**AIM OF THE TASK**:
In the material below, find each line with the word "agent" and copy it.

______

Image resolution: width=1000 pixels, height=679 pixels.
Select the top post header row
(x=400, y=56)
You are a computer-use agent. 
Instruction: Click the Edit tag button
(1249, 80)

______

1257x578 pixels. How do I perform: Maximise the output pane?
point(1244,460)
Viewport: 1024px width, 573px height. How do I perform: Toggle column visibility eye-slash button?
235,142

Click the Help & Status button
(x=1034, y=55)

______

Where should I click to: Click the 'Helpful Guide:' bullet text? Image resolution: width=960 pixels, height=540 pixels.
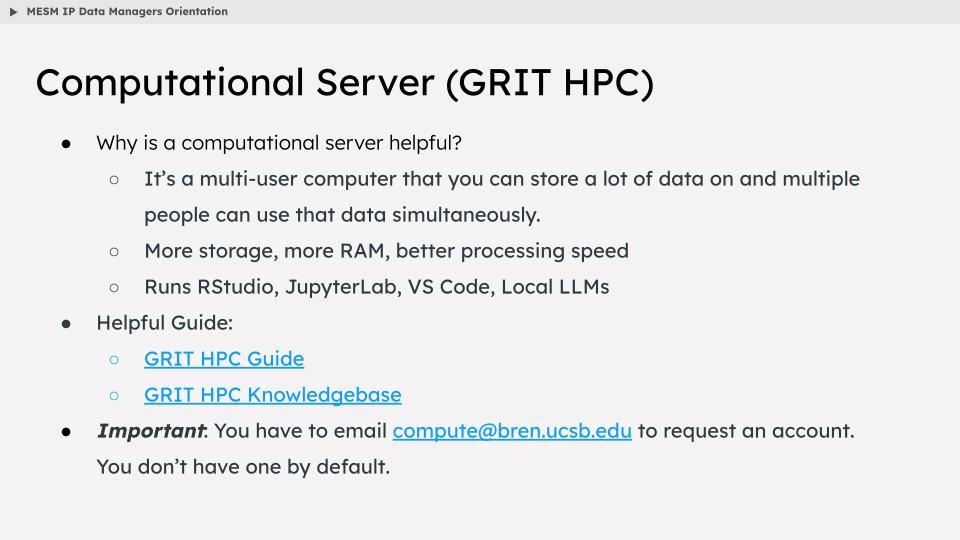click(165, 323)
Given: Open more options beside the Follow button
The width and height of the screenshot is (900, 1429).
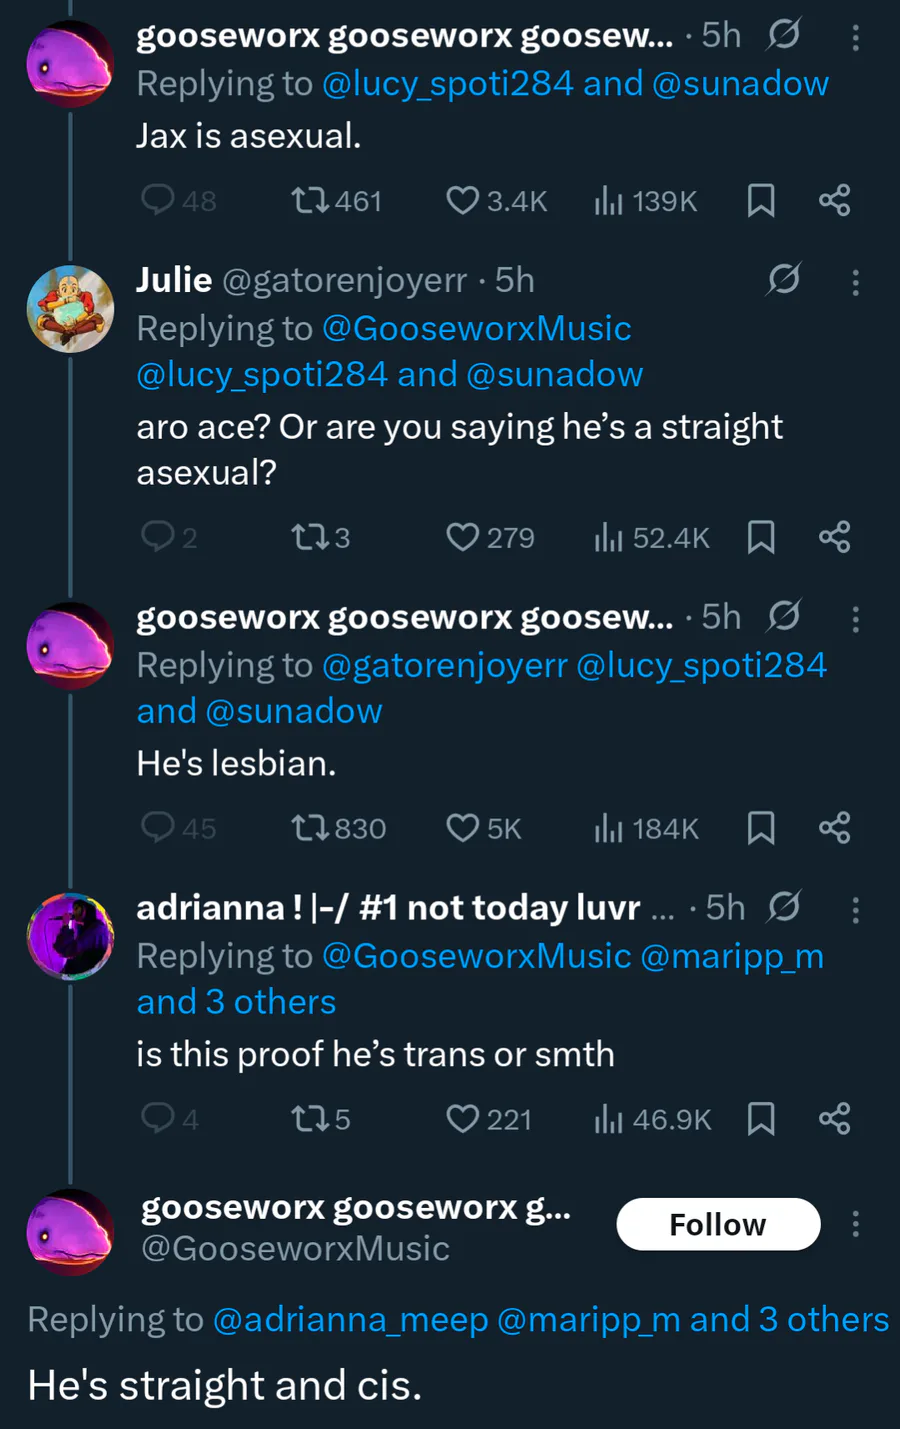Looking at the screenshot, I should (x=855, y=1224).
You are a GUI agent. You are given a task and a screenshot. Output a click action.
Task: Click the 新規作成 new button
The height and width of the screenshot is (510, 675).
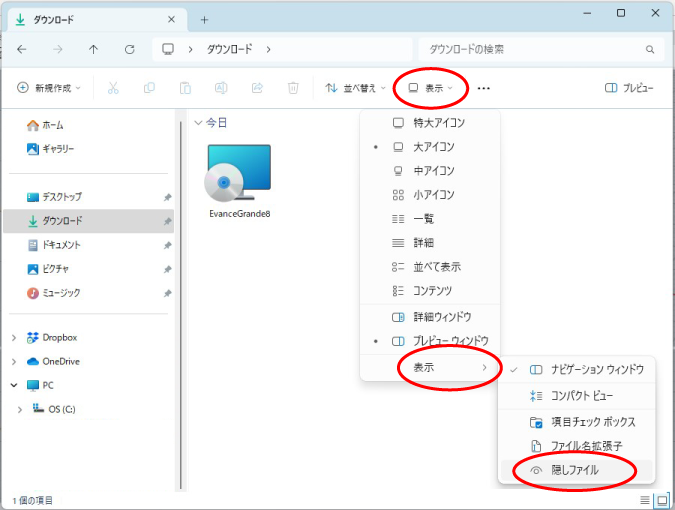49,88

______

**EXERCISE ANSWER**:
You are a computer-use agent. 
You are a GUI agent. You are given a task and a screenshot. Output a click action.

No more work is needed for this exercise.